MEASURING THE GRAVITATIONAL CONSTANT, G

Joel Hofslund                  Kenwood Academy
                               5015 S. Blackstone Ave.
                               Chicago, IL 60615
                               1-312-536-8907 

BEHAVIORAL OBJECTIVE:
     Students will see that the gravitational force is indeed universal; The 
gravitational force acts not only on, but also between objects of normal size and 
mass.  Advanced students will measure the proportionality constant G which appears 
in Newton's expression for the gravitational force acting between two spherical 
objects. 


MATERIALS:
     A large Cavendish or torsion balance was constructed; Bags of sand (nominal 
mass 27 kg) acting on 0.3 kg end masses provide the torque.  The torsion fiber is 
a stainless steel wire with a diameter of 0.003 inch (0.0012 cm) and a length of 
approximately 1.75 m. The lever arm of the balance is approximately 0.9 m. A large 
frame was constructed of wood and enclosed with plastic windows. Aluminum window 
screen was used to control electrostatic forces acting on the end masses. The 
torsion bar was a piece of aluminum edging (of the sort used to encircle kitchen 
sinks) obtained from a local hardware store. 
 
STRATEGY:
     When students study the gravitational force in the usual manner (Kepler's 
Laws of Planetary Motion are presented as empirical deductions from data; The 
nature of the required force is deduced from the centripetal force law and 
Newton's Third Law), the instructor is normally forced to make two concessions 
which are directly contrary to the phenomenological approach to teaching.  First, 
he must make the unsupported assertion that the law derived from planetary data is 
"universal," and can be applied to any two objects, including those of ordinary 
size and mass. Secondly, the instructor must provide the value of the constant G 
which appears in the Newtonian expression.  Since the treatment of gravitation 
usually occurs in the middle of the first semester, shortly after the students 
have finally begun to appreciate the phenomenological approach to physics 
instruction, the traditional treatment runs contrary to the phenomenological 
teaching philosophy.

**Given data**
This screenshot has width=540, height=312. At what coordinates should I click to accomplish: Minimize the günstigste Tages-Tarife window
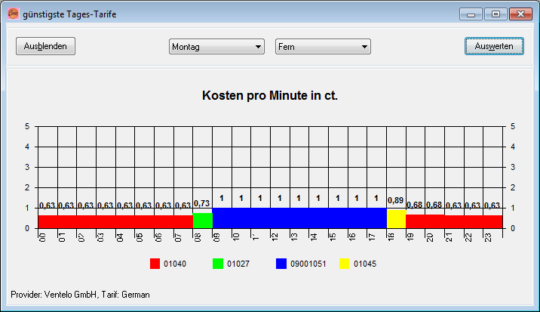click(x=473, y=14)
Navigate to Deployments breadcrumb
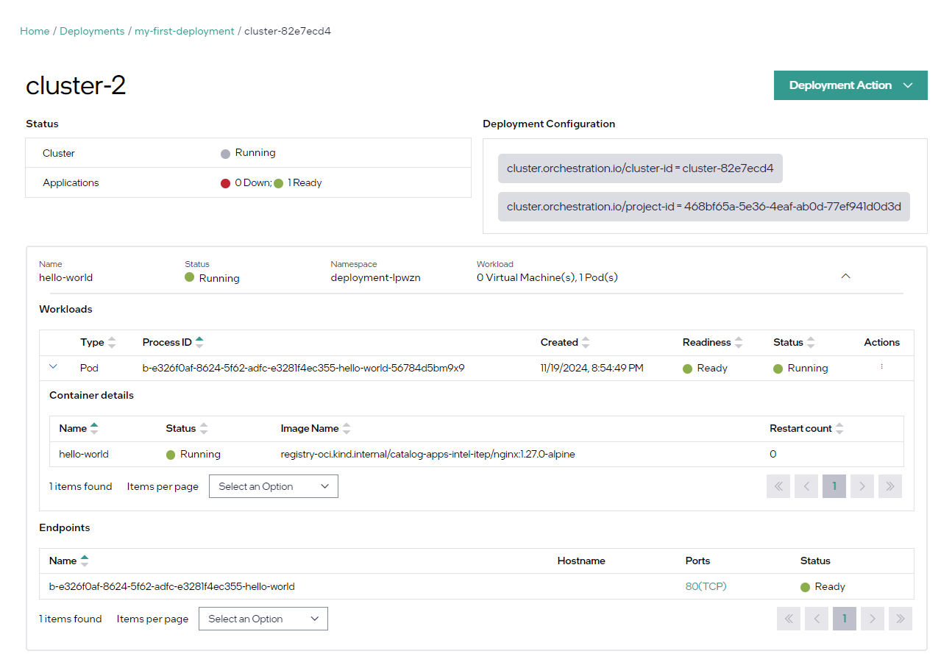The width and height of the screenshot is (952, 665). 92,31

**Exercise aim**
Can you continue the lesson plan on measuring the gravitational constant G, starting after its last sentence?

**Output below**
     An alternative strategy which is consistent with the phenomenological 
approach would be to provide at least a demonstration of the universality of 
Newtonian gravitation by showing that objects of ordinary mass do in fact attract 
one another with a force which cannot be attributed to other causes. It should be 
possible to extend the demonstration to include actual measurement of the 
gravitational constant, though this could (and perhaps should) be reserved for 
advanced students or special projects. Apparatus to accomplish this objective is 
commercially available.  Unfortunately, the cost is prohibitive in the light of 
most public school budgets. Thus, an attempt was made to build a large-scale 
version of the traditional torsion balance apparatus which would be economically 
feasible and provide a clearly visible demonstration of the gravitational 
attraction between objects of ordinary mass. Drawings and a complete list of 
materials used are available from the author.  
     In practice, the torsion balance is allowed to come into equilibrium with the 
two bags of sand "kitty-corner" from each other, as shown in the diagram.  Once 
equilibrium has been achieved with the sand bags in this position, the bags are 
carried to the other end of the apparatus and a new equilibrium position is 
determined. The change in equilibrium position shows the existence of the force.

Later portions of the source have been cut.